8.Plateau Atmosphere and Environment Key Laboratory of Sichuan Province, Chengdu University of Information Technology, Chengdu 610225, China
Manuscript received: 2018-06-06
Manuscript revised: 2018-09-07
Manuscript accepted: 2018-10-10
Abstract:It has been demonstrated that ensemble mean forecasts, in the context of the sample mean, have higher forecasting skill than deterministic (or single) forecasts. However, few studies have focused on quantifying the relationship between their forecast errors, especially in individual prediction cases. Clarification of the characteristics of deterministic and ensemble mean forecasts from the perspective of attractors of dynamical systems has also rarely been involved. In this paper, two attractor statistics——namely, the global and local attractor radii (GAR and LAR, respectively)——are applied to reveal the relationship between deterministic and ensemble mean forecast errors. The practical forecast experiments are implemented in a perfect model scenario with the Lorenz96 model as the numerical results for verification. The sample mean errors of deterministic and ensemble mean forecasts can be expressed by GAR and LAR, respectively, and their ratio is found to approach $\sqrt{2}$ with lead time. Meanwhile, the LAR can provide the expected ratio of the ensemble mean and deterministic forecast errors in individual cases.

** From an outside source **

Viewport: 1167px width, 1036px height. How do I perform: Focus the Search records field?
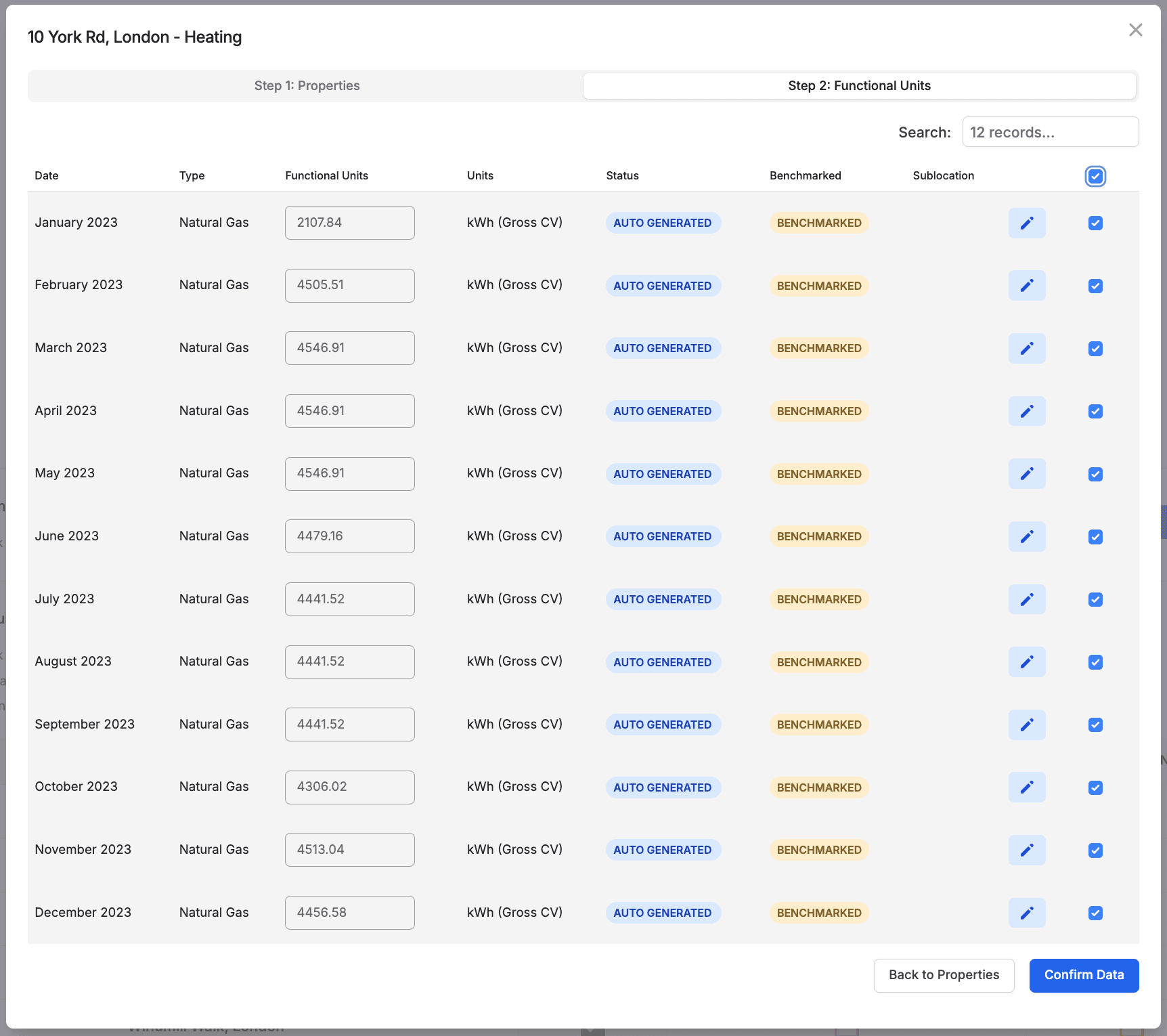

Keywords: attractor radius,
ensemble forecasting,
ensemble mean,
forecast error saturation
摘要:前人研究表明集合平均预报在大样本平均的情况下比确定性(或单一)预报有更高的预报技巧。然而,很少研究关注它们预报误差之间的定量关系,尤其在一些个例预报中。同时,从动力系统吸引子的角度对确定性和集合平均预报的特征进行的研究也很少。本文利用吸引子的两个统计量即全局和局部吸引子半径来揭示确定性和集合平均预报误差的关系。基于Lorenz96模型的完美模式情景下的实际预报试验结果用来作为理论的检验。确定性预报和集合平均预报的样本平均误差可以分别用全局和局部吸引子半径来表达,它们的比值随着预报时间接近$\sqrt{2}$。同时,局部吸引子半径提供了确定性和集合平均预报误差在不同个例中的期望比值。
关键词:吸引子半径,
集合预报,
集合平均,
预报误差饱和





--> --> -->
1. Introduction
The atmospheric model, as a nonlinear chaotic system, shows sensitivity to initial and model related errors. In other words, any arbitrarily small errors in initial conditions will grow with time, finally causing a loss of most forecast information (Thompson, 1957; Lorenz, 1963, Lorenz, 1965). The deterministic (or single) forecast, as the most widely used product in weather forecasting, can provide useful and informative prediction within a certain range of predictability limit, but is unable to give quantitative estimation of the prediction reliability. Instead, ensemble forecasting is a feasible approach to supply quantitative reliability information for forecasts in the form of probability (Leith, 1974; Toth and Kalnay, 1993, Toth and Kalnay, 1997; Molteni et al., 1996). Another general advantage of ensemble forecasting over deterministic forecasts is the forecast errors can be efficiently reduced by nonlinear filtering, in which the arithmetic mean of an ensemble of forecasts is taken (Leith, 1974; Szunyogh and Toth, 2002).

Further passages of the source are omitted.